Authentication is out of discussion here, it's a public model status, the model is meant for public, so we don't need to do access control. The only access control part before file upload is done by hypha server, you can implement the hypha login logic and access control part, plus interaction with s3 inside netlify again, but what for? Why not contribute code to a hypha service instead to fix potential issues?

jmetz commented 4 months ago

That's a good point and a good idea for the "status querying" - I agree we should implement it at the upload stage.

For the second point that I mentioned (access control), I'm not sure I understand what you're suggesting? Is it that the review process should happen with Hypha as the "middle-man" to do the access control, and have Hypha then write into other S3s? I guess my confusion here might be because we're using two S3's (and Hypha connected to the first one - imjoy.io at the moment; we don't touch Hypha on EBI at the moment, just the S3)

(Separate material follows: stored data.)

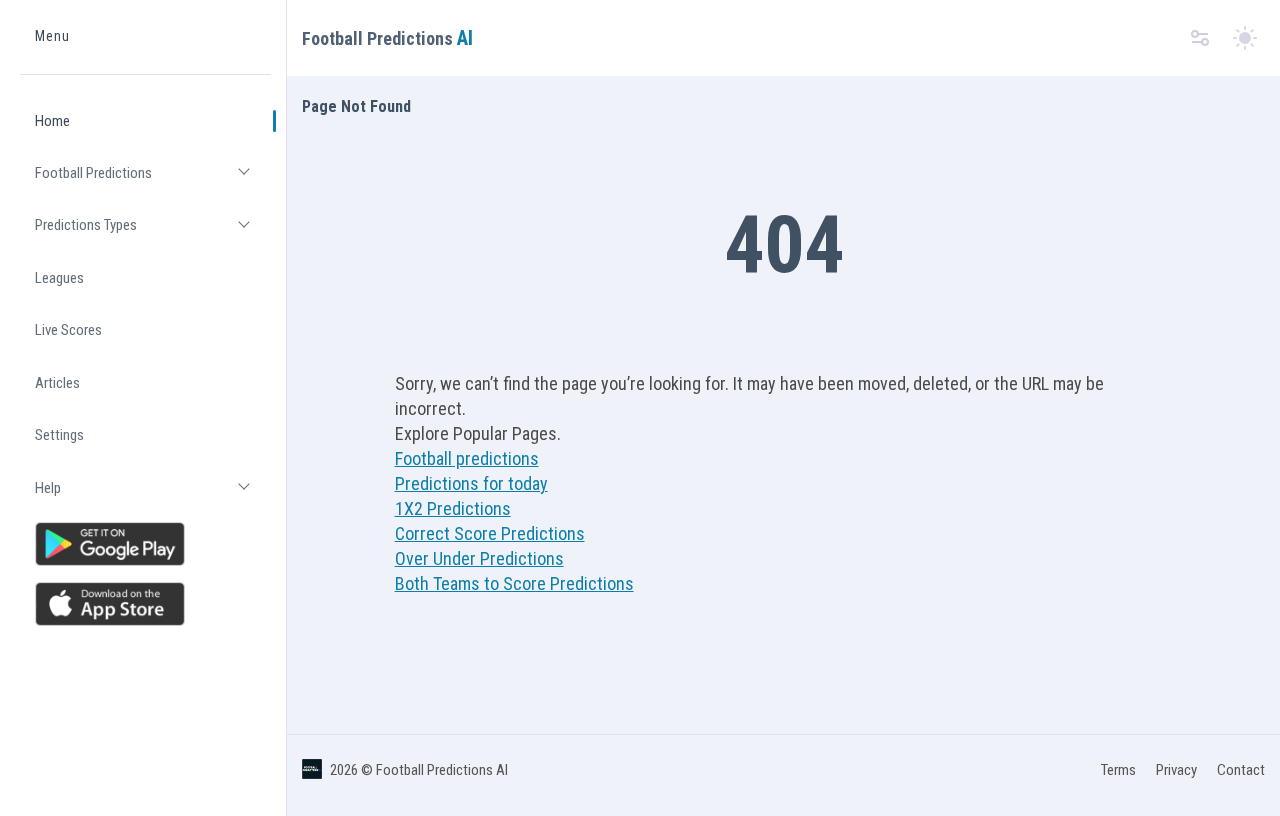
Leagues (59, 278)
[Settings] (1200, 38)
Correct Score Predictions (490, 533)
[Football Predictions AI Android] (145, 544)
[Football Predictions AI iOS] (145, 604)
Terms (1118, 770)
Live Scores (68, 331)
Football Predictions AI (442, 770)
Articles (57, 383)
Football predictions (467, 458)
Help (153, 496)
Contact (1241, 770)
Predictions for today (471, 483)
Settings (59, 436)
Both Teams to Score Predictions (514, 583)
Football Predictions (153, 181)
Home (52, 121)
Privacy (1176, 770)
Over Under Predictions (479, 558)
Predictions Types (153, 234)
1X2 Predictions (453, 508)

As an offshoot discussion though, Netlify and Github are both private companies offering free services (with limits); perhaps Github would face more public outcry if they suddenly went fully-paid or made other drastic changes, but it's by no means safe from such changes, especially small changes that could have big impacts on us (reduction in free ci time etc). From that perspective we really should be using GitLab or Gitea or some other similar service, that offers similar limited free services as Github, but also open-source self-hostable options... supabase would be something similar for the "serverless functions" side of things (as well as a lot more) - they also have a free tier, paid, and self hosting.

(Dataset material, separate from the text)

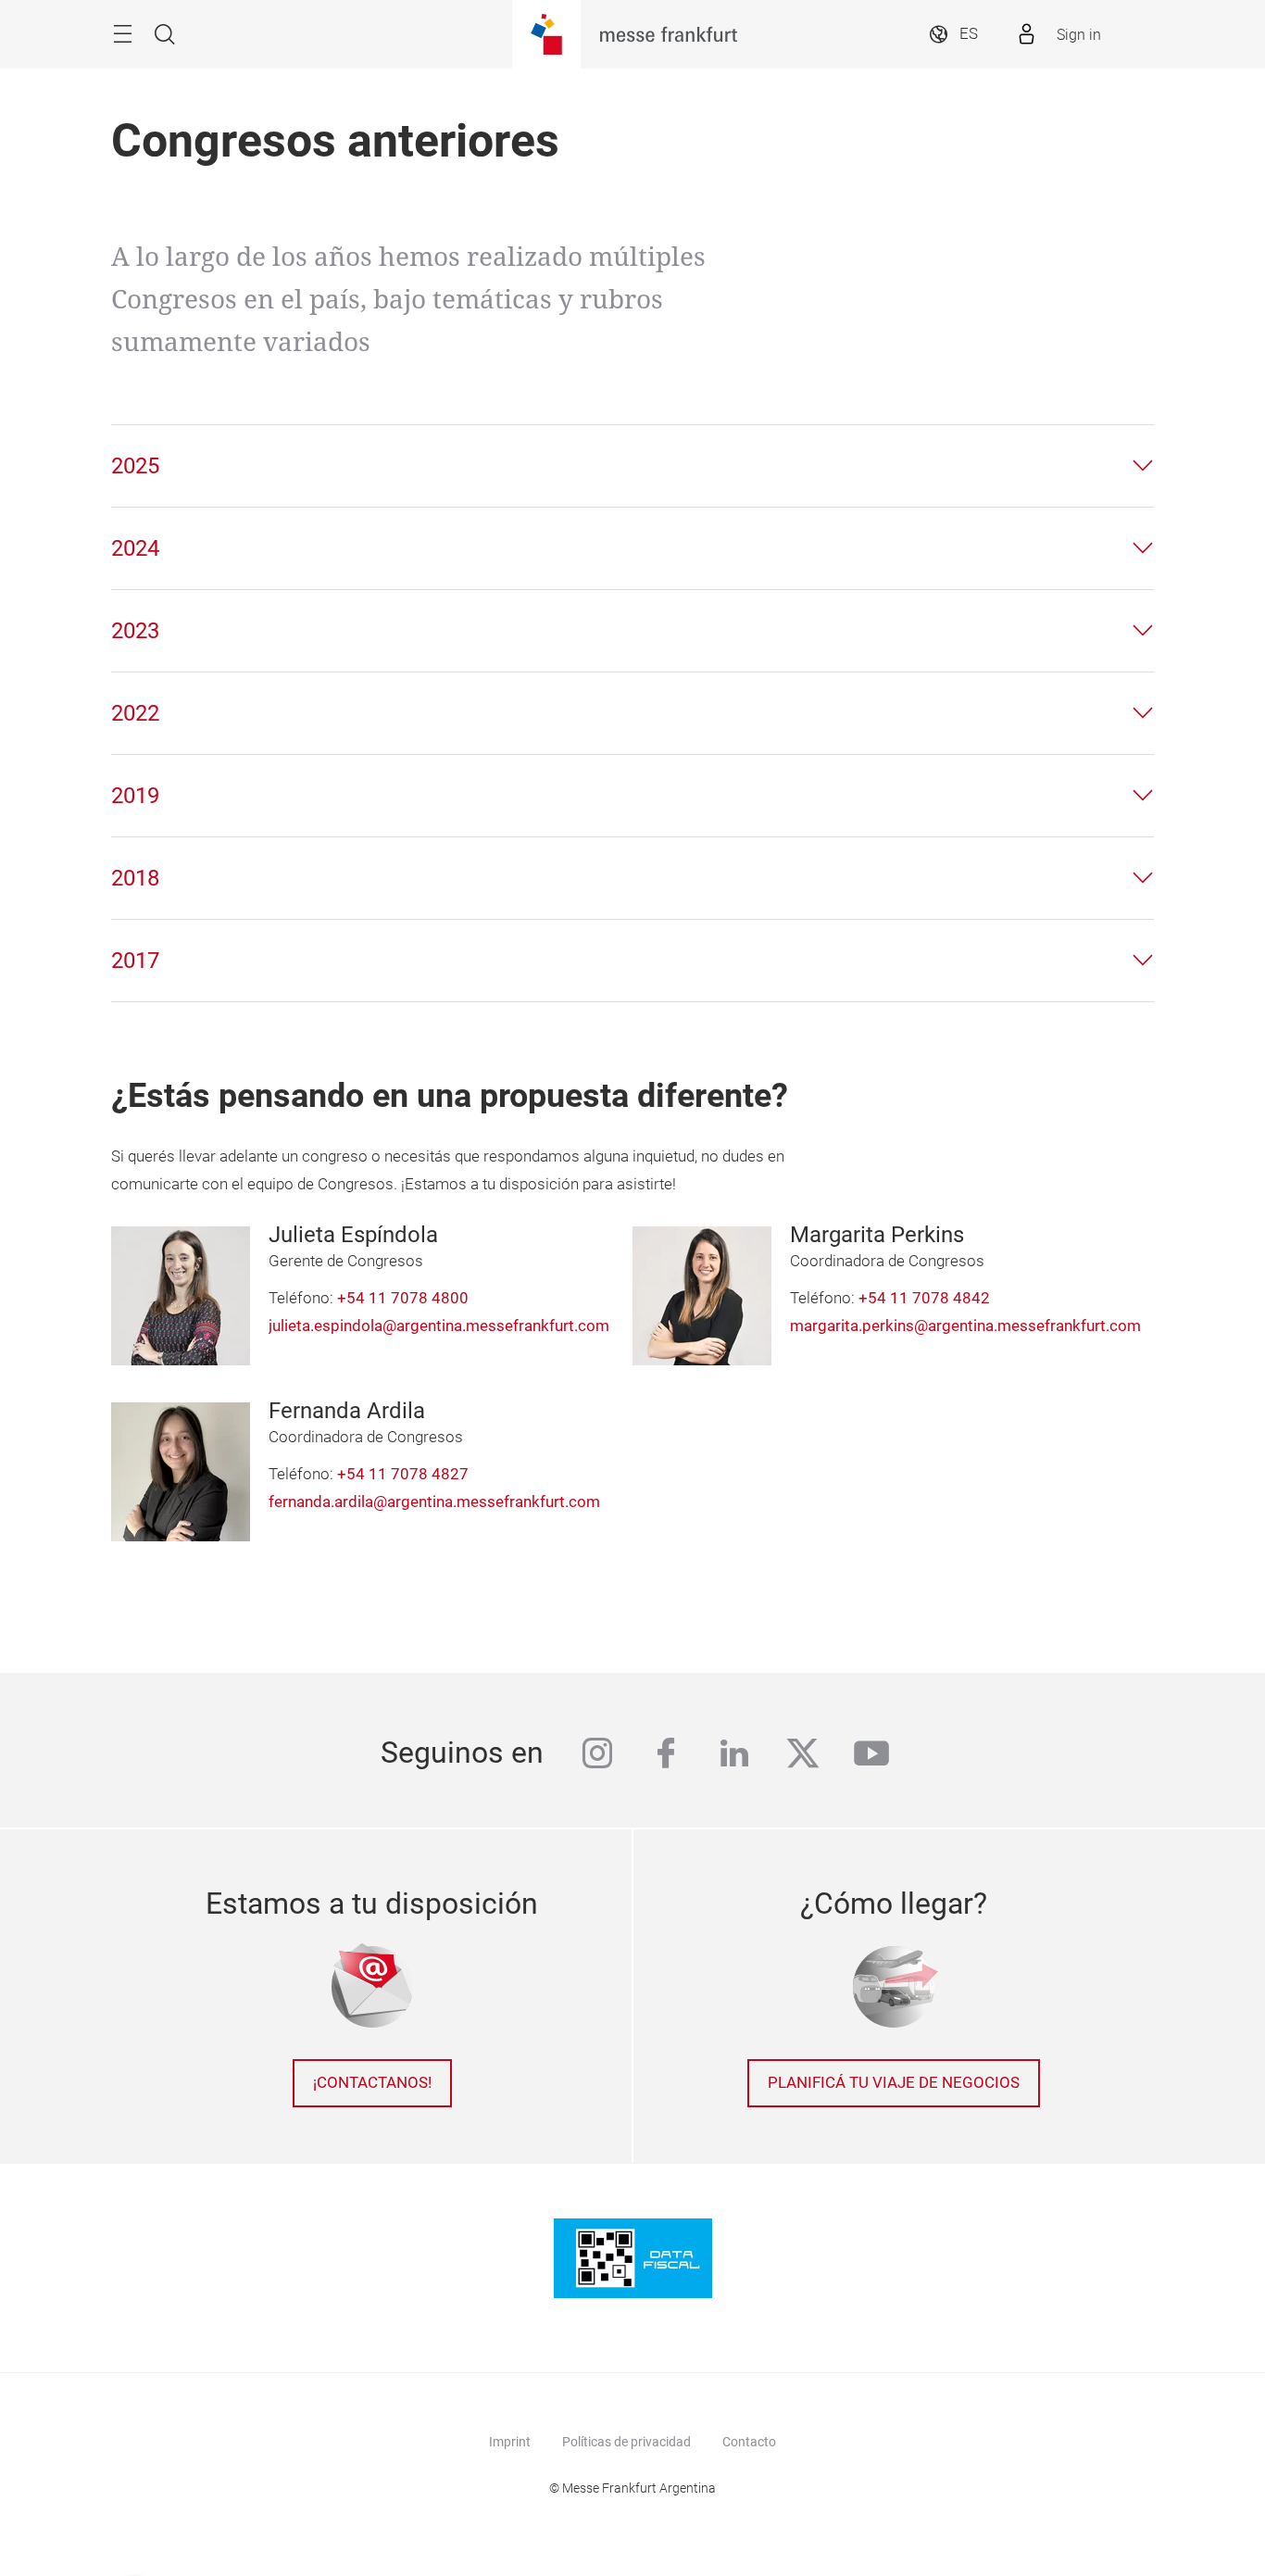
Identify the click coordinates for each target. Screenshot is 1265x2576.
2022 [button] (135, 713)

FynnBe commented 4 months ago

great discussion! here my two cents "for the interested reader": I believe changing from GH to another deployment solution can be done quite easily at this point (logic mostly in python scripts, not in the gh wfs). We should keep an eye on keeping it that way! the current pytests showcase how the lifecycle of resources is controlled by the backoffice python package, rather than gh workflows.

Re precomputed requests: at this point I wouldn't precompute something that needs two requests just yet. sounds a bit like premature optimization. Maybe it turns out that no status page should just show 'latest', but rather we want to show an overview of all versions.. so we'd rather need an 'all versions' aggregate. I'm happy to add any such additional files if that makes front end development easier. To keep our DB clean we can also put those behind another prefix and change along with the UI.